Containers

Building PCI DSS-Compliant Architectures on Amazon EKS

As cloud adoption accelerates, organizations operating in regulated environments face unique challenges implementing Kubernetes-based solutions. Financial services institutions (FSIs), healthcare providers, and other entities subject to stringent compliance requirements must navigate the intersection of cloud-native technologies and regulatory obligations. Amazon Elastic Kubernetes Service offers a powerful platform for containerized workloads, but its use in regulated environments requires careful consideration of security, data protection, and compliance controls.

A critical challenge for organizations processing payment card data is implementing secure, compliant Kubernetes infrastructure in Payment Card Industry Data security Standard (PCI DSS) environments. A common question is whether shared tenancy infrastructure can meet PCI DSS requirements, or if dedicated hosts are necessary. This architectural decision affects organizations that process credit card data, leverage Kubernetes for their infrastructure, regardless of their node provisioning solution: Karpenter, Cluster Autoscaler, EKS Auto Mode, or manual node management.

Organizations must balance multiple factors: PCI DSS compliance risks, violations and associated penalties, cost implications of shared vs single-tenancy environments, the importance of payment card data security, and the long-term operational implications of their architectural decisions. Wrong choices can lead to financial penalties, unnecessary infrastructure costs, and complex and costly architectural changes.

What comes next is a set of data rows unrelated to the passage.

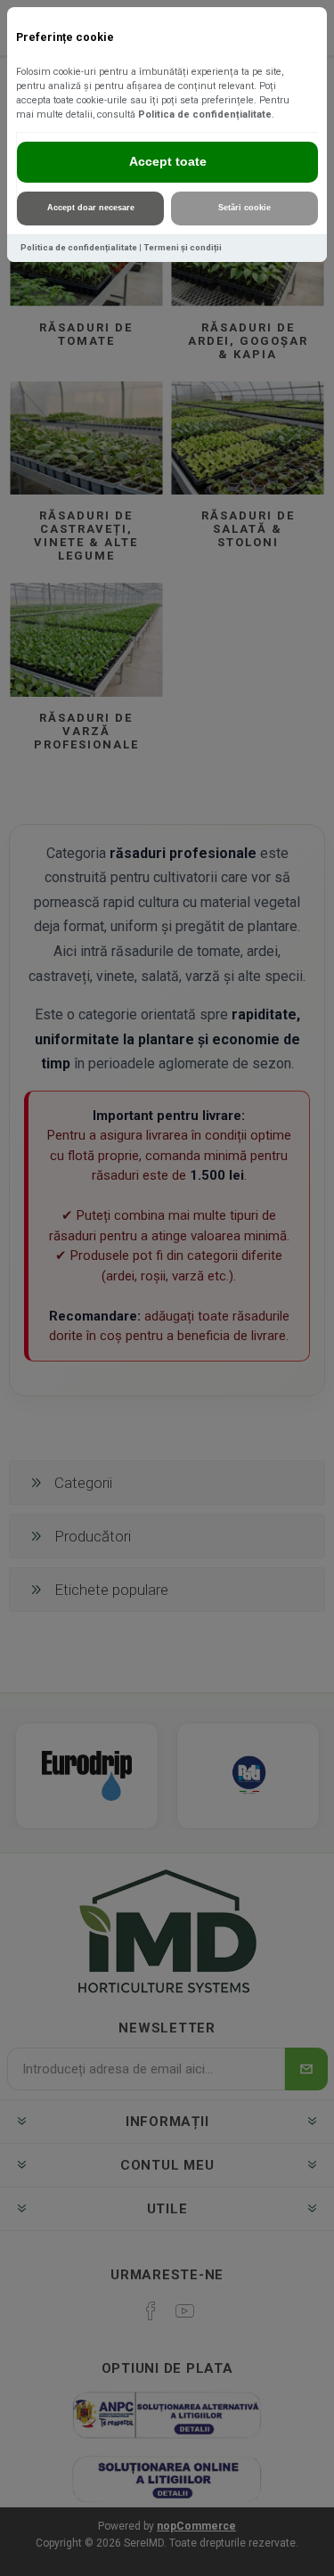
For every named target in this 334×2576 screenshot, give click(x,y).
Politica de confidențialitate (205, 114)
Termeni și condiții (182, 247)
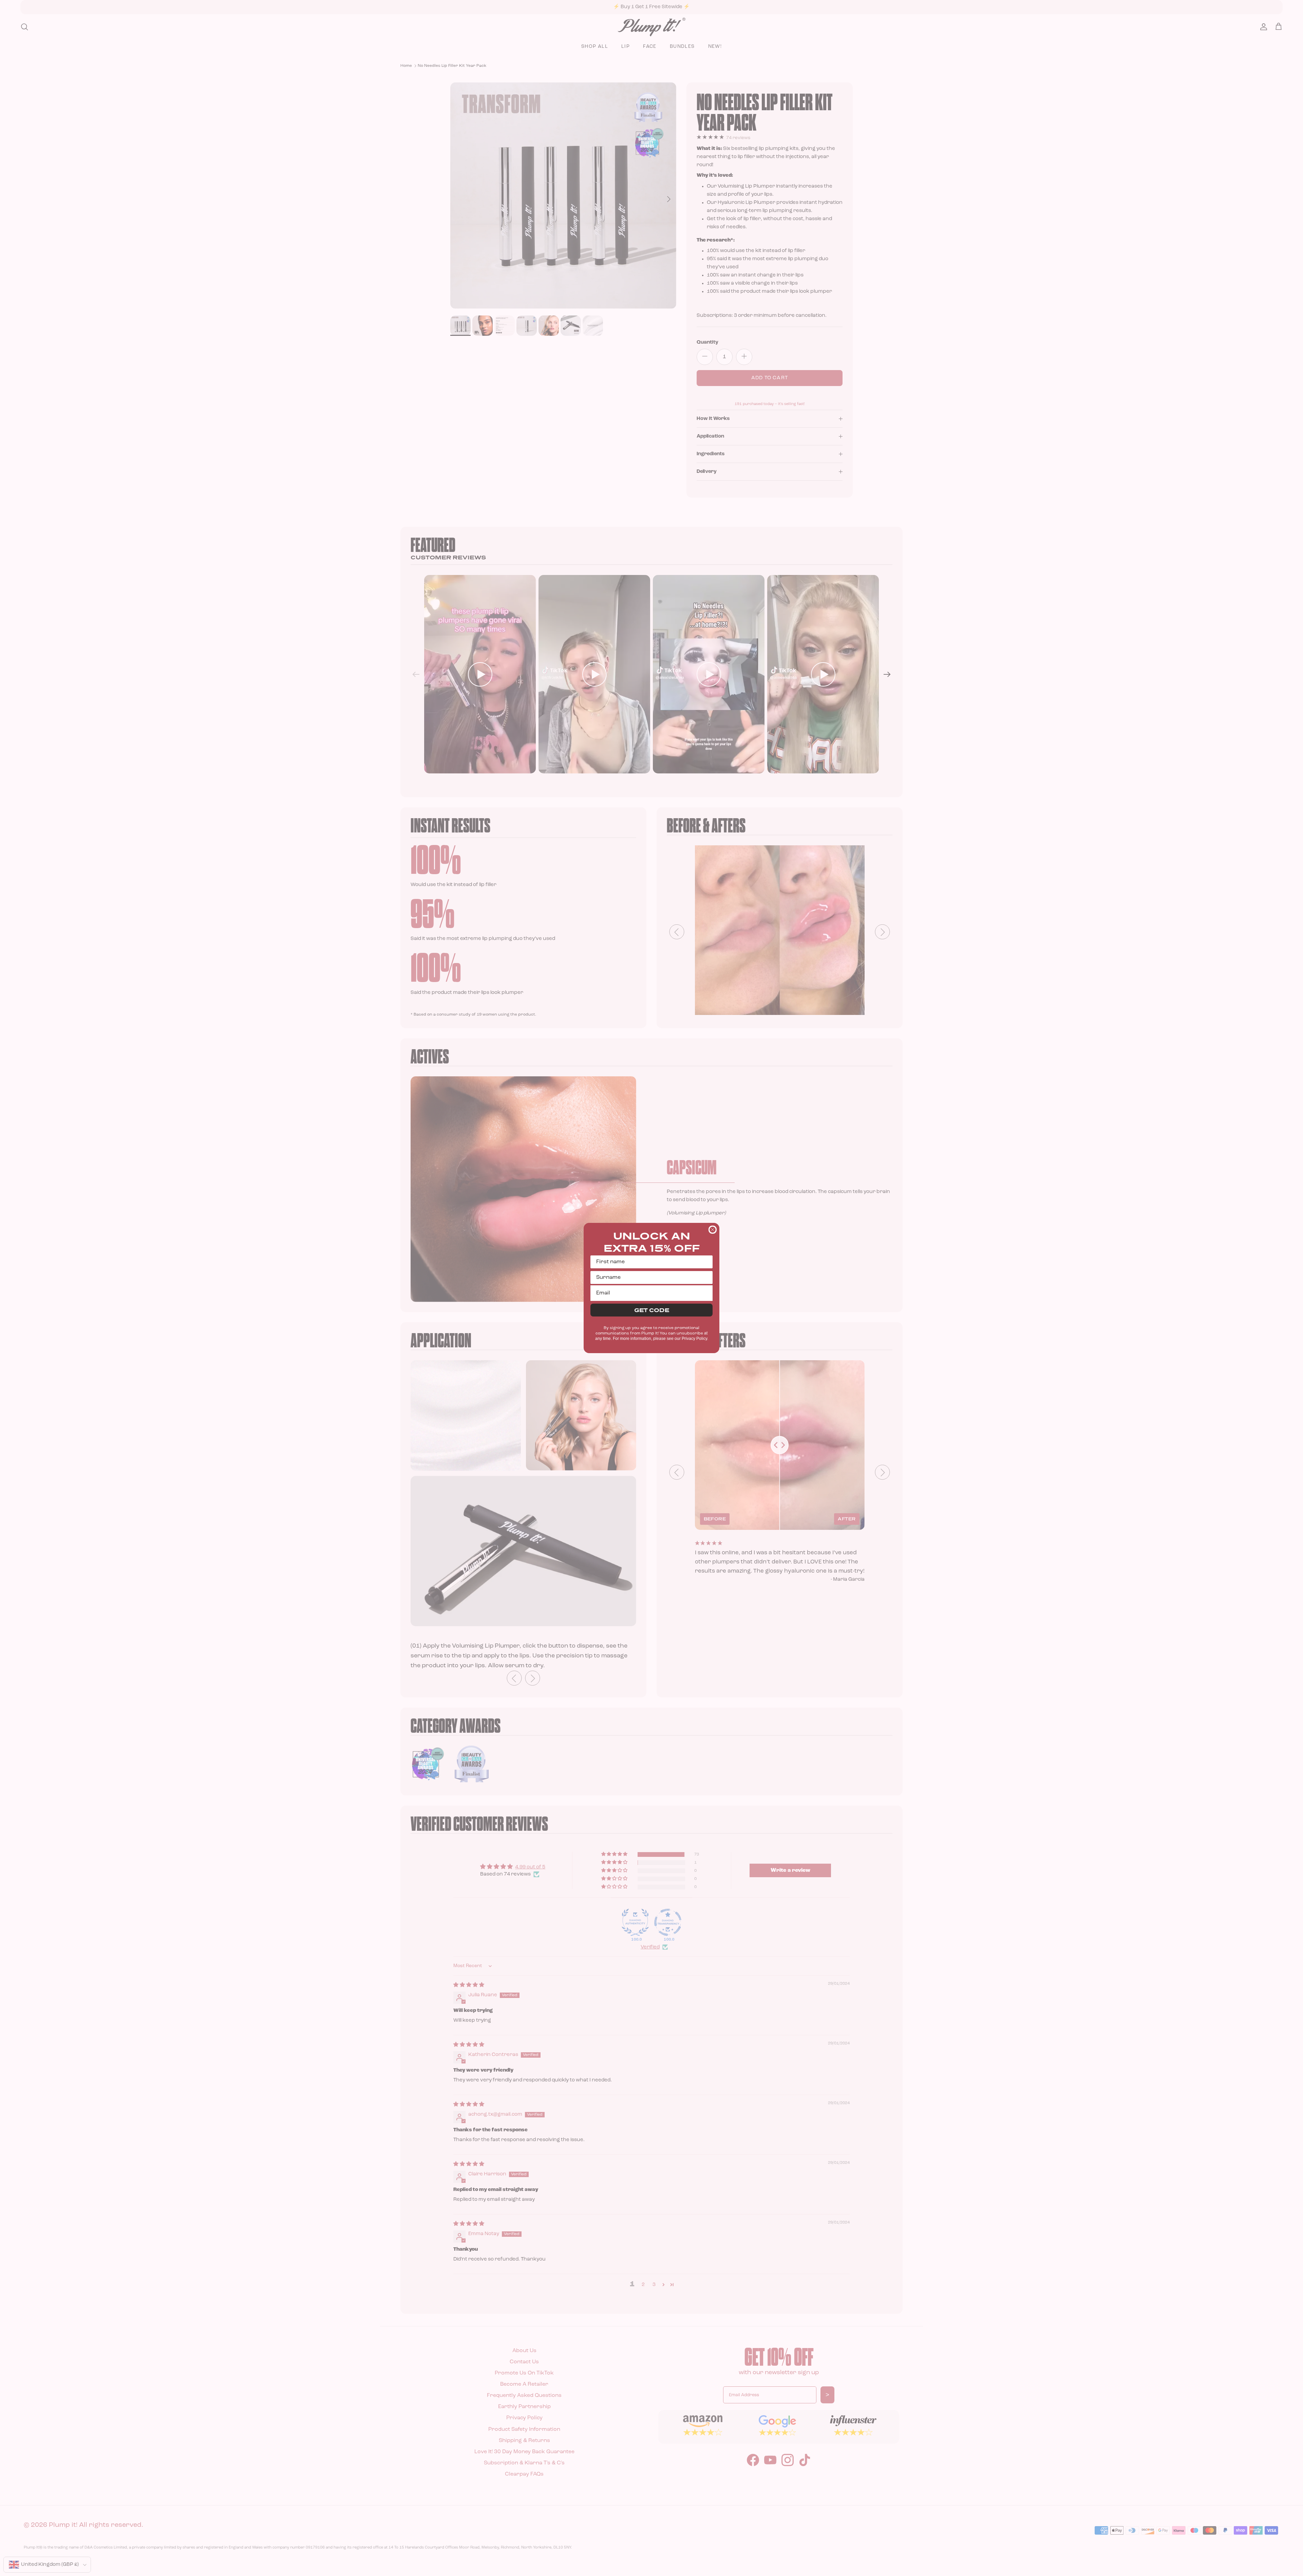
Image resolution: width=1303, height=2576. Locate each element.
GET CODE (651, 1310)
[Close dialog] (712, 1229)
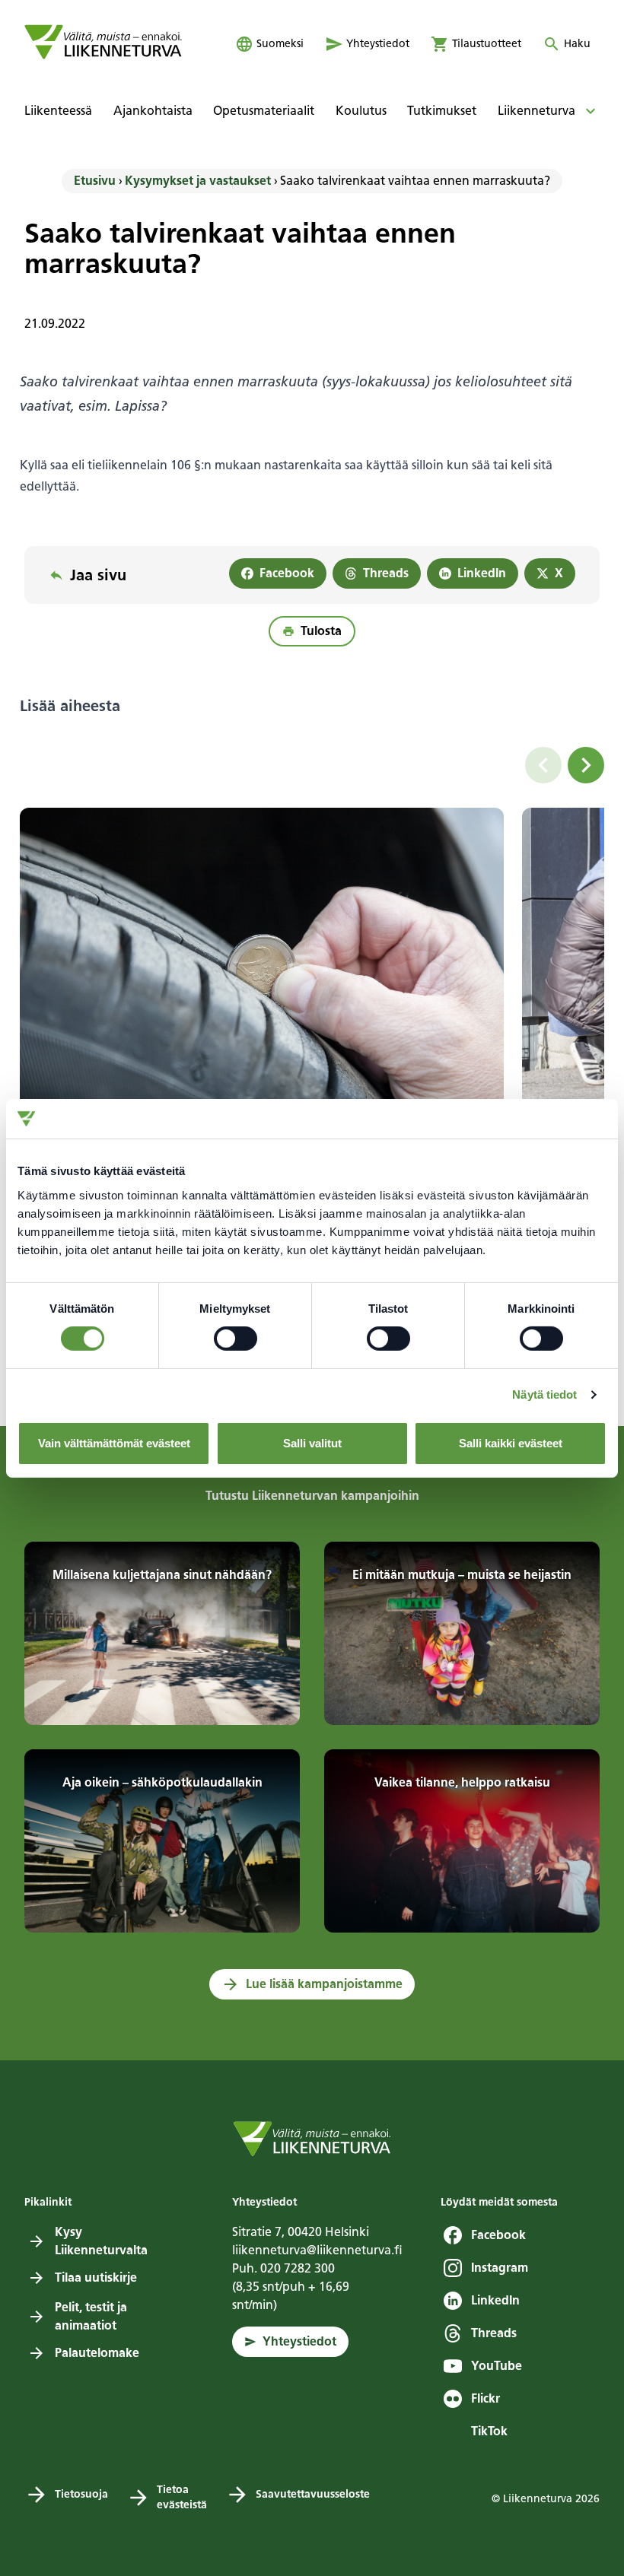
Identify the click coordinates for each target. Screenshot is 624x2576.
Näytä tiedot (544, 1394)
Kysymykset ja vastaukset (198, 180)
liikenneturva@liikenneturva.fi (317, 2250)
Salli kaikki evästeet (510, 1443)
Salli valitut (312, 1443)
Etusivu (95, 180)
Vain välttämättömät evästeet (114, 1443)
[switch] (235, 1338)
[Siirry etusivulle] (103, 41)
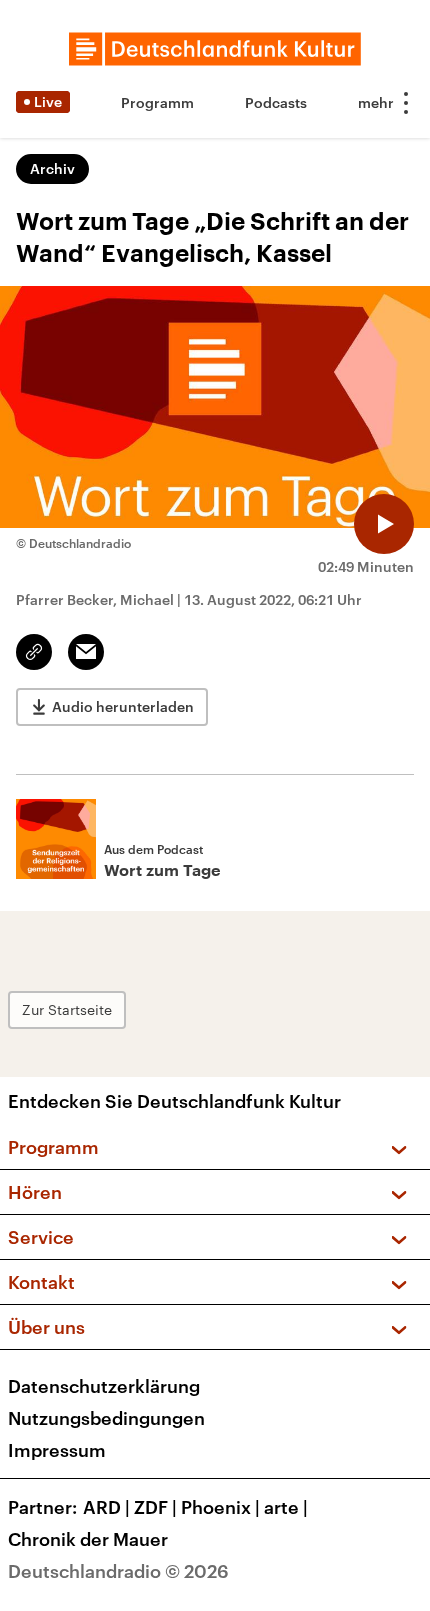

In this post, we explore key considerations, best practices, and architectural decisions hosting applications on EKS in shared tenancy environments while maintaining PCI DSS compliance. Please note this information is for reference purposes only and does not constitute legal or compliance advice—customers remain responsible for making their own independent assessment, and AWS products or services are provided ‘as is’ without warranties, representations, or conditions of any kind.

Understanding PCI DSS Compliance and Available AWS Resources

AWS supports PCI DSS compliance on EC2 shared tenancy environments, and numerous customers run PCI DSS compliant workloads using this model. AWS provides several resources for customers deploying PCI workloads on shared infrastructure, particularly in Kubernetes environments. This guidance becomes especially critical as organizations increasingly adopt dynamic node provisioning solutions while maintaining compliance and limiting scope.

Node Provisioning Considerations for PCI DSS Environments

Before diving into controls, it’s essential to understand the relationship between node provisioning choices and compliance requirements.

Node Provisioning Options for EKS

Amazon EKS supports multiple approaches to node provisioning:

  • Karpenter: Flexible, high-performance autoscaler provisioning right-sized compute resources in response to application load
  • Cluster Autoscaler: Traditional Kubernetes autoscaling solution that works with AWS Auto Scaling Groups
  • EKS Auto Mode: AWS-managed compute that automatically provisions and manages nodes with minimal configuration
  • Manual Node Management: Direct EC2 instance management without autoscaling

Your node provisioning choice affects node lifecycle management, scaling policies, instance selection, and operational complexity. However, it does not affect the fundamental PCI DSS compliance requirements around Pod security standards, Network policies, RBAC, Access Controls, Encryption, Logging, monitoring or Vulnerability management. Compliance depends on how you architect your EKS cluster and implement security controls at the workload and cluster level, not on which tool provisions your nodes.

Shared Tenancy vs. Dedicated Hosts

Single-tenant nodes via Dedicated Hosts provide an additional layer of physical isolation desired by some regulatory frameworks, but this level of separation is not required by PCI DSS. A well-designed shared tenancy environment with appropriate security controls can meet PCI DSS requirements while maintaining operational efficiency and cost-effectiveness.

The remainder of this post focuses on implementing the appropriate security controls that support PCI DSS compliance regardless of your infrastructure choices.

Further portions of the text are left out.